SUPPLIED MATERIAL
########################################
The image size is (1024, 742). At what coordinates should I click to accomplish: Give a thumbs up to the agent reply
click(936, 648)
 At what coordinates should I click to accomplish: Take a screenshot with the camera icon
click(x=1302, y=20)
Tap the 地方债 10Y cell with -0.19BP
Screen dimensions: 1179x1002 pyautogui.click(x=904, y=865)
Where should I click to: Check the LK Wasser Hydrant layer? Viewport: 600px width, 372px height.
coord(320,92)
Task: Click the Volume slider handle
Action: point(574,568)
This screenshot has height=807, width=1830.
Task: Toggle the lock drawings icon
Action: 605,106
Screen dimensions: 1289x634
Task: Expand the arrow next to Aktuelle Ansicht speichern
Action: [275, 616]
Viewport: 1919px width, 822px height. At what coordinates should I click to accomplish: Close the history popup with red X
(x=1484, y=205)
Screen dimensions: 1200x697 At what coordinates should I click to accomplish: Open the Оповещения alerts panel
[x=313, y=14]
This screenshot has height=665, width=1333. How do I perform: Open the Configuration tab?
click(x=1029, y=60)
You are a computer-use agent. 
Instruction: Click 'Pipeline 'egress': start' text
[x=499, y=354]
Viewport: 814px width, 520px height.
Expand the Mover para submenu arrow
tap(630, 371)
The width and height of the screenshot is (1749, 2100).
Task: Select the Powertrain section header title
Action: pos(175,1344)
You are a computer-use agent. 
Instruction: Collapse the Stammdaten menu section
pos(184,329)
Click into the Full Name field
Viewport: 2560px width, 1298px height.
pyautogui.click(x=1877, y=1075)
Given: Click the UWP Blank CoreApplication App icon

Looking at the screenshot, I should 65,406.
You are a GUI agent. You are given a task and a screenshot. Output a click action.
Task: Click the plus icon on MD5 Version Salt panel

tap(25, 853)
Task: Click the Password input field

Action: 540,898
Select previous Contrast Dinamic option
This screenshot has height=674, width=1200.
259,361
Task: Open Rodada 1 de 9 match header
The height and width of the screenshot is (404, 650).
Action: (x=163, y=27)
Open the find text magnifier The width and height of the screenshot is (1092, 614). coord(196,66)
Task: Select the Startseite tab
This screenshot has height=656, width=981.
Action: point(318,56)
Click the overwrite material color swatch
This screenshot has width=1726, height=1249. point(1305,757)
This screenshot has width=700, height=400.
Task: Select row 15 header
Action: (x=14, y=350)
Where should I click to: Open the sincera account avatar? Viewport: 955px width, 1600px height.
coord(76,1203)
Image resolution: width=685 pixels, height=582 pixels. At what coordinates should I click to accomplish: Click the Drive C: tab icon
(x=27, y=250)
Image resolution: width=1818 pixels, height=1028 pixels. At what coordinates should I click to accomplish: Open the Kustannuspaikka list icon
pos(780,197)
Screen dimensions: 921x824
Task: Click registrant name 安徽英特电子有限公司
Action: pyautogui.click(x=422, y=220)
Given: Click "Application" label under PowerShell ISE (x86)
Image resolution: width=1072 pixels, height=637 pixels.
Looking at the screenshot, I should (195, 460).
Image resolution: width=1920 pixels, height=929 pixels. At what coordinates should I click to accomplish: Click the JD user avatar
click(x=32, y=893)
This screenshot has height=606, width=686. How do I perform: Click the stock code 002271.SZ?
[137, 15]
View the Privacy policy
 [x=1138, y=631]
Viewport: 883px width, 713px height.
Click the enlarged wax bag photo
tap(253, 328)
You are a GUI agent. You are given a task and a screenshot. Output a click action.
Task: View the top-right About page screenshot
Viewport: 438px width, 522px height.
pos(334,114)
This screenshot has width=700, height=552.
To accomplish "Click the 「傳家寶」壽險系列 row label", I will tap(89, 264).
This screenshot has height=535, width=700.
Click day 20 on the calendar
########################################
TASK BRIEF
Filter the material above down to the lines that hold the word "label".

RESPONSE TO THIS TASK
Given: Click "Application" label under PowerShell ISE (x86)
To accomplish "Click the 「傳家寶」壽險系列 row label", I will tap(89, 264).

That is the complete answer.